Directions
#1 What are all the dollar amounts mentioned in the Tesla quarterly results passage?
#2 Could you output, word for word, the part of the Tesla quarterly results passage that begins at the words "Tesla delivered 88,496" and stops after the words "began in mid-March."?

Document passage
──────────

The electric vehicle maker was aided by $354 million in regulatory credits, a 64 percent jump from the same period a year ago and 166 percent more than last quarter.
Total revenue in the quarter rose 32 percent year-over-year to $6 billion, with automotive revenue rising 38 percent to $5.1 billion.
“Q1 2020 was the first time in our history that we achieved a positive GAAP net income in the seasonally weak first quarter,” the automaker said in a statement. “Despite global operational challenges, we were able to achieve our best first quarter for both production and deliveries.”
The $16 million in net income compares to a $702 million loss in the first quarter of 2019.
Tesla delivered 88,496 vehicles in the quarter, up 40 percent over the same period a year ago. Deliveries of the Model 3 sedan and Model Y crossover totaled 76,266, 50 percent more than the 50,928 Model 3s delivered a year ago. Model Y deliveries began in mid-March.

──────────

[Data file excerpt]
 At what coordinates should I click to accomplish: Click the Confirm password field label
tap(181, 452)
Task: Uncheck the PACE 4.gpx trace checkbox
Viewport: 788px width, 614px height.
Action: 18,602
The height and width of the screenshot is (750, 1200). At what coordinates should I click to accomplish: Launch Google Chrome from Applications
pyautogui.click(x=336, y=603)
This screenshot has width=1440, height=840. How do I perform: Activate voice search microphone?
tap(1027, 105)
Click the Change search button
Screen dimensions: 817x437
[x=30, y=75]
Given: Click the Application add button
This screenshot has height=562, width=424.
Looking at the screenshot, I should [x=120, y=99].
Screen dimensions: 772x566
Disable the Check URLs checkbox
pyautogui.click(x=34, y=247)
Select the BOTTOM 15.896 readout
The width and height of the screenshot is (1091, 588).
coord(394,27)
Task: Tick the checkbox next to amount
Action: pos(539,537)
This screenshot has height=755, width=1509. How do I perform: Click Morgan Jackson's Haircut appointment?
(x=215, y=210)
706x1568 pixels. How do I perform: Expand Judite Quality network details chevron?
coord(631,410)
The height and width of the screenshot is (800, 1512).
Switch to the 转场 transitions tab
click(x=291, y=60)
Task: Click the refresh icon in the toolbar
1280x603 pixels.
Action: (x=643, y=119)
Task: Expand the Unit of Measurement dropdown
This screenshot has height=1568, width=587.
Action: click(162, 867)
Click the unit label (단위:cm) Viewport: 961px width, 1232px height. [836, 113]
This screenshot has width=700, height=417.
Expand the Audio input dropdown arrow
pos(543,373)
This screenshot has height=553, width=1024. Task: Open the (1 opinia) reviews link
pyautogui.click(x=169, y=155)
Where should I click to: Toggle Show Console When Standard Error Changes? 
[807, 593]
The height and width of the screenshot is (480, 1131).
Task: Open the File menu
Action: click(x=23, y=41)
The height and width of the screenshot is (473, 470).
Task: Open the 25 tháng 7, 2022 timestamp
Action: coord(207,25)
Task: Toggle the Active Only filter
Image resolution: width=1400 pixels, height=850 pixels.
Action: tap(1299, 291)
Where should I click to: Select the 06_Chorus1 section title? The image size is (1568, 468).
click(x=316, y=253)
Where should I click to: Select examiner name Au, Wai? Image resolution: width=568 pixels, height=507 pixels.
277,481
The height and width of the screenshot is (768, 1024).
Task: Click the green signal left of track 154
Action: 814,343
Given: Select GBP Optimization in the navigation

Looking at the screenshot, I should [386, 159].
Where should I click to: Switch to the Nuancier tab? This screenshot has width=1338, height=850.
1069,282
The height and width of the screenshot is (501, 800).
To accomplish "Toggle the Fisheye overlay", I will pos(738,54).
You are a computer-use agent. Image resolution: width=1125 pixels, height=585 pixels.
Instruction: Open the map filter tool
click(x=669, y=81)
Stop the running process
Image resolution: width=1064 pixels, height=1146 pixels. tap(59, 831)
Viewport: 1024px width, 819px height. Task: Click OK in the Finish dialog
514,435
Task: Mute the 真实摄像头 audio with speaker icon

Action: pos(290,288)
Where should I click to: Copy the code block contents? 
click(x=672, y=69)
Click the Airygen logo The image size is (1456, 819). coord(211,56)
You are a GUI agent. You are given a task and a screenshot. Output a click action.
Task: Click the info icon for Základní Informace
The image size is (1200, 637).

──────────

Exercise results
#1 $354 million, $6 billion, $5.1 billion, $16 million, $702 million

#2
Tesla delivered 88,496 vehicles in the quarter, up 40 percent over the same period a year ago. Deliveries of the Model 3 sedan and Model Y crossover totaled 76,266, 50 percent more than the 50,928 Model 3s delivered a year ago. Model Y deliveries began in mid-March.